Segment Start: Data for this task

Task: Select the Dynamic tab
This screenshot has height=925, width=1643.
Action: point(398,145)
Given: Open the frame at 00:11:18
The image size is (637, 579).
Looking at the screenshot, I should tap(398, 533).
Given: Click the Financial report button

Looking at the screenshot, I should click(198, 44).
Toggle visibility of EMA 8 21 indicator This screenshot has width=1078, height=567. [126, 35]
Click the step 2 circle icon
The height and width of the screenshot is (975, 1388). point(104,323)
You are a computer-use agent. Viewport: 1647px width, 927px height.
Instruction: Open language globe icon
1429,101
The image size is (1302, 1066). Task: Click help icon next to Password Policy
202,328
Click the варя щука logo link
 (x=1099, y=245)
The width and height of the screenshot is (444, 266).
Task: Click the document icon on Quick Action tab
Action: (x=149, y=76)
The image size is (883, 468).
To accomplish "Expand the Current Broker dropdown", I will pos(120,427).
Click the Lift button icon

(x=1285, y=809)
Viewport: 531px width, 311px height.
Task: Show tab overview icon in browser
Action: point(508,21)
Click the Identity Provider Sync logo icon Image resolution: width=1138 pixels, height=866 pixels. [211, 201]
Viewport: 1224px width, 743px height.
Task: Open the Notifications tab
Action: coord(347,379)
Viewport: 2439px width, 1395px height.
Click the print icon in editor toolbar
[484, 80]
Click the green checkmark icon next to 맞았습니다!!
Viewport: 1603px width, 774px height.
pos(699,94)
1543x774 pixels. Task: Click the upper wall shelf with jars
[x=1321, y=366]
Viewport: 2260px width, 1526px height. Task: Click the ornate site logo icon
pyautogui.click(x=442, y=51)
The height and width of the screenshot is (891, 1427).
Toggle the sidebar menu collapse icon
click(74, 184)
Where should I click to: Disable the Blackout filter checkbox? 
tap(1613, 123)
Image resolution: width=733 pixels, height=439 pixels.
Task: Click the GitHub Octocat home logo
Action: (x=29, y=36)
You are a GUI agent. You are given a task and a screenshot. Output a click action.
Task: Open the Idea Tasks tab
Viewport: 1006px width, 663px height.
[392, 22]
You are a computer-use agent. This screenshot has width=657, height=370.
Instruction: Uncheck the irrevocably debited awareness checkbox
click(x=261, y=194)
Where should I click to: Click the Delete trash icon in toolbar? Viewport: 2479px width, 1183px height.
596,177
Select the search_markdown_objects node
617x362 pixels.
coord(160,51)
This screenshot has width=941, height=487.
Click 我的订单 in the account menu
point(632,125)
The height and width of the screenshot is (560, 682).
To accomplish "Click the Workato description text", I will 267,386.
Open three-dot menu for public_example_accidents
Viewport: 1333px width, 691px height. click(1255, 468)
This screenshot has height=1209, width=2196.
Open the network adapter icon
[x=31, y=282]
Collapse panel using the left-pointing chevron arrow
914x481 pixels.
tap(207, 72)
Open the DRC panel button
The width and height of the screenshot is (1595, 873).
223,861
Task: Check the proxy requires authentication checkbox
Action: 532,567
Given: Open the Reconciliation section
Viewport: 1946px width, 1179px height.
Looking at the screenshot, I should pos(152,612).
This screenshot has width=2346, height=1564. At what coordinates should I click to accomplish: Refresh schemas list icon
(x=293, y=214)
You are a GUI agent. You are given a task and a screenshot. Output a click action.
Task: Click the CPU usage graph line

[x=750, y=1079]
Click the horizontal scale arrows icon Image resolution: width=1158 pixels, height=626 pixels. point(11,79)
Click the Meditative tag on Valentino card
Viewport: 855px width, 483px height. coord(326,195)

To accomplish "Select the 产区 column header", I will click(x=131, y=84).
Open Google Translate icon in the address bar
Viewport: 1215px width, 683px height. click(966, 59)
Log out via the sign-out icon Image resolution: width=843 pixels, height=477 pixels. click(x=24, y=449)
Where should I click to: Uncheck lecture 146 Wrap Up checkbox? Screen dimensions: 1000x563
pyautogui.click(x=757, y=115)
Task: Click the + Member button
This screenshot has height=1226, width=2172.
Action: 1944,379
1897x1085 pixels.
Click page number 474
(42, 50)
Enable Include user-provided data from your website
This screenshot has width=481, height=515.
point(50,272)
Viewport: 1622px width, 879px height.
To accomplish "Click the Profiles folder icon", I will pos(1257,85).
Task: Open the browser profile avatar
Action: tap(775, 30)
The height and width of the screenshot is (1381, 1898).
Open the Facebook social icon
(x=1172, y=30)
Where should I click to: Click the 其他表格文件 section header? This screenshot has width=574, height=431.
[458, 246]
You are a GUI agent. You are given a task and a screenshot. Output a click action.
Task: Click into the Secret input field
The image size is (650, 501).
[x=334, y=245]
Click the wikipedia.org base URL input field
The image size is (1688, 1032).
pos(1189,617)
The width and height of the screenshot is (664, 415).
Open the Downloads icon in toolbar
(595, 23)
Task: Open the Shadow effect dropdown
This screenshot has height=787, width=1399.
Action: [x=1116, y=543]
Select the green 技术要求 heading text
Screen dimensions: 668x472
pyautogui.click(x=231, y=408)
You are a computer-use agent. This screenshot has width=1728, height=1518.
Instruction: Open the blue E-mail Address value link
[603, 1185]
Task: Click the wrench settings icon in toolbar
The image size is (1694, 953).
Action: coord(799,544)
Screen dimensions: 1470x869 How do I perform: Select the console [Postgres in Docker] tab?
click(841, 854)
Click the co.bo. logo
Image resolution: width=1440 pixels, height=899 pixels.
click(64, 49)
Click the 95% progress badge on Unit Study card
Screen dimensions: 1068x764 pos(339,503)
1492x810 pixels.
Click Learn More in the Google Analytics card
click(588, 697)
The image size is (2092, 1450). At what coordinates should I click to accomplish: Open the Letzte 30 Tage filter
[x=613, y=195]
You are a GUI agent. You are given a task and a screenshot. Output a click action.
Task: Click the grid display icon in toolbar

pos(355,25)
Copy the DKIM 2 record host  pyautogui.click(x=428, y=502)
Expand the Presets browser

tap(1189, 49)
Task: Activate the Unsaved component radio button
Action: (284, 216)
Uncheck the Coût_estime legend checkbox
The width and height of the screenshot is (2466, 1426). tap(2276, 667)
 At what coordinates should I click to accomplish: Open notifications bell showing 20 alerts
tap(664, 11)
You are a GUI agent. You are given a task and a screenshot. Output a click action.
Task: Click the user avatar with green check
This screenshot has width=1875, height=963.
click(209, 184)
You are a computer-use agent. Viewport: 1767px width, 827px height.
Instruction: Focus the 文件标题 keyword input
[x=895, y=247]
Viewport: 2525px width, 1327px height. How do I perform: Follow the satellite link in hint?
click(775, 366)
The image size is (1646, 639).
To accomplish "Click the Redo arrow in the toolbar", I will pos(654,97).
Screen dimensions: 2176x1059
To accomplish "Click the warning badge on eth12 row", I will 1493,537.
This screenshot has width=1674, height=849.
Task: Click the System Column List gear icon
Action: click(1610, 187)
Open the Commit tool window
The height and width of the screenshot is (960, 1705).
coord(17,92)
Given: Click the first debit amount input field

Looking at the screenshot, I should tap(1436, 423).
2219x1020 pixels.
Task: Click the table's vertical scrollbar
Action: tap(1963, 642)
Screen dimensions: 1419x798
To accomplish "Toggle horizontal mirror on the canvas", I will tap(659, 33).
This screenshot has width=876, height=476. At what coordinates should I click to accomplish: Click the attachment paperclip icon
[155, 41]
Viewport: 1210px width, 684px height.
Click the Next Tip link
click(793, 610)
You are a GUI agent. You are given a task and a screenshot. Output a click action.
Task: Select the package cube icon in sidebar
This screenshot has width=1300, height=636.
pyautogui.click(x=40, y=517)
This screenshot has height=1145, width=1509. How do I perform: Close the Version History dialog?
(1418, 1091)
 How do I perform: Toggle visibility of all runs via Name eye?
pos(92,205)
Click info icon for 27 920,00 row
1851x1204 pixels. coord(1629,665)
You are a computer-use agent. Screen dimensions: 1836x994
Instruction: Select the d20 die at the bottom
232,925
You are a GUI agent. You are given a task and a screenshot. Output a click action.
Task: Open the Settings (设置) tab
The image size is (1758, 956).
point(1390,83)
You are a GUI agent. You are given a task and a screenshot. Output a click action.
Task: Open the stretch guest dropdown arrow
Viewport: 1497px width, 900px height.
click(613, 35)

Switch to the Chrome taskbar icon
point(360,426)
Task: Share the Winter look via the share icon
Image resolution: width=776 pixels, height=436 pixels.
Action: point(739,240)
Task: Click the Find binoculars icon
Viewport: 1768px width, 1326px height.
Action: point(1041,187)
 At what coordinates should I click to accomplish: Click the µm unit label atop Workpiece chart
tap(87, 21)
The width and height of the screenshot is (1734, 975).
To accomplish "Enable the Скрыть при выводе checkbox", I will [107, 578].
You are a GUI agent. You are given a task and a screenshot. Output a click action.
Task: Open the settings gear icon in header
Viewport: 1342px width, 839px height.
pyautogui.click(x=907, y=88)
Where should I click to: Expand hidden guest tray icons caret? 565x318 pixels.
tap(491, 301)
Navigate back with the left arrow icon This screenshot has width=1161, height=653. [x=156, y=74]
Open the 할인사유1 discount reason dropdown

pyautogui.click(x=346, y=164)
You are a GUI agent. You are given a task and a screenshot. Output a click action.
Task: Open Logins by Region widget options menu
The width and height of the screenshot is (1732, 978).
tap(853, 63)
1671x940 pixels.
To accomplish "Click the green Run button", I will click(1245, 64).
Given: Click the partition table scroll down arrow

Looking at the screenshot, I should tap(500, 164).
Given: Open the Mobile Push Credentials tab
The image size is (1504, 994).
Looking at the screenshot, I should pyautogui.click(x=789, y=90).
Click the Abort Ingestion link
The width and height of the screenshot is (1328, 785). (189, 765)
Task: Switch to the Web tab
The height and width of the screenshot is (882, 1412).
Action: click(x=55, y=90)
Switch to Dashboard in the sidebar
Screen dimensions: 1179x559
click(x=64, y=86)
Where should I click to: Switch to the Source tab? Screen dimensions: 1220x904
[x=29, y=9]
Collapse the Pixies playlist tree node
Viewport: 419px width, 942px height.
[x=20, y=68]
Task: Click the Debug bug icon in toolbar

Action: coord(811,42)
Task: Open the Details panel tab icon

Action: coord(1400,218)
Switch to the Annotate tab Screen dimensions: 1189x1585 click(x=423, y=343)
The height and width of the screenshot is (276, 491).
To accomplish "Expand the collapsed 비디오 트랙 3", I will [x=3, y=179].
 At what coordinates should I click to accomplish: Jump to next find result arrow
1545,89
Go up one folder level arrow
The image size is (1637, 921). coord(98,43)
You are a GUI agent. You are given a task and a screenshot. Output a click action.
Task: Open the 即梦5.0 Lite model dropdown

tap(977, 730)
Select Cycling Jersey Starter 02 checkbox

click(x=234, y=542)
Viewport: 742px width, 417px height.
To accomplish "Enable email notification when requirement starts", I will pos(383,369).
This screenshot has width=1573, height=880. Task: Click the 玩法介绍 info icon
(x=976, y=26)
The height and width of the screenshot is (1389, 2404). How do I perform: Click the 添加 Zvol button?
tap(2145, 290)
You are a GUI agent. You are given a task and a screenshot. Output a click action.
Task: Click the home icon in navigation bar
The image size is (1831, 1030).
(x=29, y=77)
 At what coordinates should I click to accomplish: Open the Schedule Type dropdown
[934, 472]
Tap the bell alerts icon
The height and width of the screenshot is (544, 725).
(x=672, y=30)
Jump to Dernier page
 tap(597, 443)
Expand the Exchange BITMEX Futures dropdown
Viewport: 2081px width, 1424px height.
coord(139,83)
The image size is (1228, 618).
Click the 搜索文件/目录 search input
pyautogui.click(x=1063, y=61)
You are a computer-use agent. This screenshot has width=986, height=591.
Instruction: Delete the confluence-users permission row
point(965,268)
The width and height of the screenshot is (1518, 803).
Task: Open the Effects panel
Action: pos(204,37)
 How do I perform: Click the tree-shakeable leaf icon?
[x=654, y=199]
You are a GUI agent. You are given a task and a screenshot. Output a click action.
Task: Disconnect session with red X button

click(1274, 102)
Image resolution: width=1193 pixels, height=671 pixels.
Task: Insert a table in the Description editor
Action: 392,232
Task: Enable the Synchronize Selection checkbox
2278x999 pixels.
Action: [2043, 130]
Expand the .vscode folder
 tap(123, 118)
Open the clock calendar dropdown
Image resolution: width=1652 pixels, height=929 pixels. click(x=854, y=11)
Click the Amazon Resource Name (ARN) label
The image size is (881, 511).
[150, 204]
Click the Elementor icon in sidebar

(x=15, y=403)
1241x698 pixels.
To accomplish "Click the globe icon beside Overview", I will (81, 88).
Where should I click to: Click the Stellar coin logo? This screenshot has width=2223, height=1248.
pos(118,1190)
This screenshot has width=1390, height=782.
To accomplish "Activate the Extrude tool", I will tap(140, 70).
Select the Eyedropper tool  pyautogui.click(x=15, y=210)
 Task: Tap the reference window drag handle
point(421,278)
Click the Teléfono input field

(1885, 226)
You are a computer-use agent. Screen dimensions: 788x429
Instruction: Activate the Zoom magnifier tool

Segment End: Data for this task

Exercise instructions
Reproduce the entries above exactly, starting at their first line and finishing with the line that contains "You are a computer-use agent. Viewport: 1647px".

Reply
Task: Select the Dynamic tab
This screenshot has height=925, width=1643.
Action: point(398,145)
Given: Open the frame at 00:11:18
The image size is (637, 579).
Looking at the screenshot, I should tap(398, 533).
Given: Click the Financial report button

Looking at the screenshot, I should click(198, 44).
Toggle visibility of EMA 8 21 indicator This screenshot has width=1078, height=567. [126, 35]
Click the step 2 circle icon
The height and width of the screenshot is (975, 1388). point(104,323)
You are a computer-use agent. Viewport: 1647px width, 927px height.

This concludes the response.